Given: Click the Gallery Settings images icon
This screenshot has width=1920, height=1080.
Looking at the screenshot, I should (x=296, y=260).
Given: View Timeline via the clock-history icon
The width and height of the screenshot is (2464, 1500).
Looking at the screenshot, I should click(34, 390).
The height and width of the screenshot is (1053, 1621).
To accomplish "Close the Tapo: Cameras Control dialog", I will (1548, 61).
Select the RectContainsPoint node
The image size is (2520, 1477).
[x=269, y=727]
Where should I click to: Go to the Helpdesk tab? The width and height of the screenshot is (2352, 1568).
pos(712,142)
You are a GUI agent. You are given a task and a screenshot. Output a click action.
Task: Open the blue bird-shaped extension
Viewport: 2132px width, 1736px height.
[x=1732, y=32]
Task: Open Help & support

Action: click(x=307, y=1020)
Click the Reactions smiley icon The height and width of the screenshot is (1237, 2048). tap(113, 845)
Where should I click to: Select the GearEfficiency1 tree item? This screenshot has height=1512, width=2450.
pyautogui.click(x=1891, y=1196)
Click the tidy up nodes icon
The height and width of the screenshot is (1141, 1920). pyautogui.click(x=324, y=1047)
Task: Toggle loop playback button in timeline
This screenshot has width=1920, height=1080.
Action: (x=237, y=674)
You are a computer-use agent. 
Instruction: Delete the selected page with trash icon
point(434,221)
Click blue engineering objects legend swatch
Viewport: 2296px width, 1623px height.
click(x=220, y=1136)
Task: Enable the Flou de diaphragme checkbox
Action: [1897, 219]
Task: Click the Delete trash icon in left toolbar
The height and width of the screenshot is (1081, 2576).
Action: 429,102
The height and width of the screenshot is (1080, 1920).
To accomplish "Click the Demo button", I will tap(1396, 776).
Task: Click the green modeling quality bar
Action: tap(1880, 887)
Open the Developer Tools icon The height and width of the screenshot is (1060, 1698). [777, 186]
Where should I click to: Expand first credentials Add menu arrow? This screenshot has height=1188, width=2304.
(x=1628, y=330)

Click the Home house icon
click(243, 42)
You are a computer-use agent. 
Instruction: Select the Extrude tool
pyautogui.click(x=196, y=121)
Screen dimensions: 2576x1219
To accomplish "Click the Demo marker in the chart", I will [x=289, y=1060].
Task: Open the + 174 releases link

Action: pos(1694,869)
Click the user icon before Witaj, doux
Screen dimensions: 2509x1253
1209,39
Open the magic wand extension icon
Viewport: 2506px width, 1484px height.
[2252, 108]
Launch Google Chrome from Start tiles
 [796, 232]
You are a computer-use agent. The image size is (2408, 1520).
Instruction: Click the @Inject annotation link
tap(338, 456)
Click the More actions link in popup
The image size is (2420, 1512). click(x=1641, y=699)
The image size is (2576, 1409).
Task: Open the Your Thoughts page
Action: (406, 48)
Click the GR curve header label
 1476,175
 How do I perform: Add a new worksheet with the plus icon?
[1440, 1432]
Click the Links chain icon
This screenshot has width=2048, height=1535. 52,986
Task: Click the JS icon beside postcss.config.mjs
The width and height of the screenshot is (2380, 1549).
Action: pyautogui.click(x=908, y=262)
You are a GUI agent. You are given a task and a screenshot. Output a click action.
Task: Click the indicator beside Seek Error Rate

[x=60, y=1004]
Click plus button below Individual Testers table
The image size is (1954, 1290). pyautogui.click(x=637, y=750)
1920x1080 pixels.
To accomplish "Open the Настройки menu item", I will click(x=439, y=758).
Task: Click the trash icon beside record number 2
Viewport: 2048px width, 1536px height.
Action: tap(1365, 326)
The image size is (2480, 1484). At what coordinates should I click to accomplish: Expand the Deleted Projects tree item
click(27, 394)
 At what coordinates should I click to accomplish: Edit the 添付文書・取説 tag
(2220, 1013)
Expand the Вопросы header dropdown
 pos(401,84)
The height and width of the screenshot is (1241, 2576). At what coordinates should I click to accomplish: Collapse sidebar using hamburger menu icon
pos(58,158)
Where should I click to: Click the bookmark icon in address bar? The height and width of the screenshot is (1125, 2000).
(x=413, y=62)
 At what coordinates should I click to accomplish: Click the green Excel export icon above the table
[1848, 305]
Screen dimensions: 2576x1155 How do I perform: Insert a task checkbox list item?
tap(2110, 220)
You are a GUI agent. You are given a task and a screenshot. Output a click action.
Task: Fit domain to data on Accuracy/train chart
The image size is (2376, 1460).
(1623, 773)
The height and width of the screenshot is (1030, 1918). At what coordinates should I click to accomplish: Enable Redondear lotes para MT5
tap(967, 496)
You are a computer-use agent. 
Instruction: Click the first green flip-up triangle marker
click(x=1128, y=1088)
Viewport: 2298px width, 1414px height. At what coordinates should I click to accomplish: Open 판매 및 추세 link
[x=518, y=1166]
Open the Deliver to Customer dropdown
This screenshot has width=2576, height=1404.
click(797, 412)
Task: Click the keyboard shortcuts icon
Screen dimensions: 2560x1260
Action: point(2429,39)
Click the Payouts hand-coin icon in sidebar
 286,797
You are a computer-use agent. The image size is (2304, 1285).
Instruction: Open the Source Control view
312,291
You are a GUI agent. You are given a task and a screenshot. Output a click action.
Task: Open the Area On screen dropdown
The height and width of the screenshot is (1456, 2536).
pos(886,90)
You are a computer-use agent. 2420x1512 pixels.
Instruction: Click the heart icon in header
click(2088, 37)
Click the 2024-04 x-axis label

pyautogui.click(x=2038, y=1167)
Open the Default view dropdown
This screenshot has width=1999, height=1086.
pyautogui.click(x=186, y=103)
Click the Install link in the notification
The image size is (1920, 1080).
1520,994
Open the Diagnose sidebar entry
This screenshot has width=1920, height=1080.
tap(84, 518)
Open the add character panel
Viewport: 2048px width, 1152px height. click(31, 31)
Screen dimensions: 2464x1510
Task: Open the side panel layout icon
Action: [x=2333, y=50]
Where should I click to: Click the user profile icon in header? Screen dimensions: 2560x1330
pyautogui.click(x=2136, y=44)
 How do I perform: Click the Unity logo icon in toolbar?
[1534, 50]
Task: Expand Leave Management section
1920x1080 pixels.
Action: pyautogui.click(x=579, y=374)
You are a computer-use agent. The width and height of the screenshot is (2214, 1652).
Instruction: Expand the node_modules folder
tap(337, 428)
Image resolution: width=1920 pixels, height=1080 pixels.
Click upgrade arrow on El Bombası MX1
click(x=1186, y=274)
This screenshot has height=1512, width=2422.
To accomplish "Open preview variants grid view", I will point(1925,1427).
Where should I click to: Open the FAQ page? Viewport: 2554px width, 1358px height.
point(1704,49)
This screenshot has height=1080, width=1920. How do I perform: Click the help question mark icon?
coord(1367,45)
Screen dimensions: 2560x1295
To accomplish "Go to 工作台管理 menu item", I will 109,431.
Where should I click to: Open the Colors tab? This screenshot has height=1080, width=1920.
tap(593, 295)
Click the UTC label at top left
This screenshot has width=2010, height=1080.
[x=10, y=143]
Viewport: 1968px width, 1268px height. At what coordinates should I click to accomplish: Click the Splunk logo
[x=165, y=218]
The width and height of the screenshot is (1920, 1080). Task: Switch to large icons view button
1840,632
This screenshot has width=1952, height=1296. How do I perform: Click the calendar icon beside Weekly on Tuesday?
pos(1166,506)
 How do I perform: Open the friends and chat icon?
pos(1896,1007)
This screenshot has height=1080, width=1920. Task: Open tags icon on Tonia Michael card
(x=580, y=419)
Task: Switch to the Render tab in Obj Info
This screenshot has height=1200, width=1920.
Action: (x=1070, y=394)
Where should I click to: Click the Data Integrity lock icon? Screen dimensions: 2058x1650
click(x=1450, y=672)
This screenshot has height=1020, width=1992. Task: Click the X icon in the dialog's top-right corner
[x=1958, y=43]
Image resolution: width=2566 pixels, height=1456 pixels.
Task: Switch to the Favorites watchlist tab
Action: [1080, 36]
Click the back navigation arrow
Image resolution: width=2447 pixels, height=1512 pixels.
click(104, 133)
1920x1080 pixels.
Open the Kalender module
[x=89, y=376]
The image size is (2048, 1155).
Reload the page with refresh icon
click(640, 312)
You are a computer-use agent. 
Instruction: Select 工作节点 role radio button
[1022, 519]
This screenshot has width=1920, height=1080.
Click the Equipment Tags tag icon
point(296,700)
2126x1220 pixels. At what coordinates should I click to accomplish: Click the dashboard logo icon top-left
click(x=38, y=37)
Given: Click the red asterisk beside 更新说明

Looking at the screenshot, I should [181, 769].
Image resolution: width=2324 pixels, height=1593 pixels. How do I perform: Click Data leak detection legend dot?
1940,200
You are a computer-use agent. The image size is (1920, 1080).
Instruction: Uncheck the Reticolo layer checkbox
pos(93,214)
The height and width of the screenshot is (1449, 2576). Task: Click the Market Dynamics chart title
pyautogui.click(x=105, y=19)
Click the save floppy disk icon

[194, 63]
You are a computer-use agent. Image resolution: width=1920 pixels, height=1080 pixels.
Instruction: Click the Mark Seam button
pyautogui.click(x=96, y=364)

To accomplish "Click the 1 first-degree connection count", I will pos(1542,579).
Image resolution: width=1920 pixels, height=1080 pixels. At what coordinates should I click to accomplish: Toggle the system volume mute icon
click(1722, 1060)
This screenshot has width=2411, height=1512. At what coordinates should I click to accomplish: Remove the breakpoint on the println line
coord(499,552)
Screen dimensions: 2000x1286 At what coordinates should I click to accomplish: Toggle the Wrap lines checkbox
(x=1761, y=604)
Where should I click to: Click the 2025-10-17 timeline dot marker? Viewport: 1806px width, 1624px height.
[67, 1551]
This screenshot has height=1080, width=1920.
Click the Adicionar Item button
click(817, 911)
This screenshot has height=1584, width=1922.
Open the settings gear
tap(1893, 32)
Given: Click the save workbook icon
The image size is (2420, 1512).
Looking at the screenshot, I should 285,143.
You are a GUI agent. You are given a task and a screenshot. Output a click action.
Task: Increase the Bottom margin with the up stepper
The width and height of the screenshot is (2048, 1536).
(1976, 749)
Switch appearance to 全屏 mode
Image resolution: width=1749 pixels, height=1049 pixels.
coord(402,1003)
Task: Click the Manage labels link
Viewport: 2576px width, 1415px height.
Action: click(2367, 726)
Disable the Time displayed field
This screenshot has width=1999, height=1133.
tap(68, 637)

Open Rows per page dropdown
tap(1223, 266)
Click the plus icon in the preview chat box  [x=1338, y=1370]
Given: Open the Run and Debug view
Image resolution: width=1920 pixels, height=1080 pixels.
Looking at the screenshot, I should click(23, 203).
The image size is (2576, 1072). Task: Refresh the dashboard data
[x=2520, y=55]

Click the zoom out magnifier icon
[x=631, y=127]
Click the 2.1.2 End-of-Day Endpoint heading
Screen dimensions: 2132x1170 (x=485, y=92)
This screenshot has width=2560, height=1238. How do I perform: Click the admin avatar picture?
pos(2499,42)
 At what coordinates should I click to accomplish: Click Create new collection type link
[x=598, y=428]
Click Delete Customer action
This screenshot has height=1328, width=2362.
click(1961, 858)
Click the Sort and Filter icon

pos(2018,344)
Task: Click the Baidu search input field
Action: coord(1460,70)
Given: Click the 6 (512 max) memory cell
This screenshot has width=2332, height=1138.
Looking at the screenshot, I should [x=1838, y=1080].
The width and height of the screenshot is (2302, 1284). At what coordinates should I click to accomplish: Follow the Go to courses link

◇ ◇ ◇

◆ What you should do
In restating the data, begin at its first line, reproduce each line word for word, and conclude with the line that contains "Select the RectContainsPoint node".

◆ Worked solution
Given: Click the Gallery Settings images icon
This screenshot has width=1920, height=1080.
Looking at the screenshot, I should (x=296, y=260).
Given: View Timeline via the clock-history icon
The width and height of the screenshot is (2464, 1500).
Looking at the screenshot, I should click(34, 390).
The height and width of the screenshot is (1053, 1621).
To accomplish "Close the Tapo: Cameras Control dialog", I will (1548, 61).
Select the RectContainsPoint node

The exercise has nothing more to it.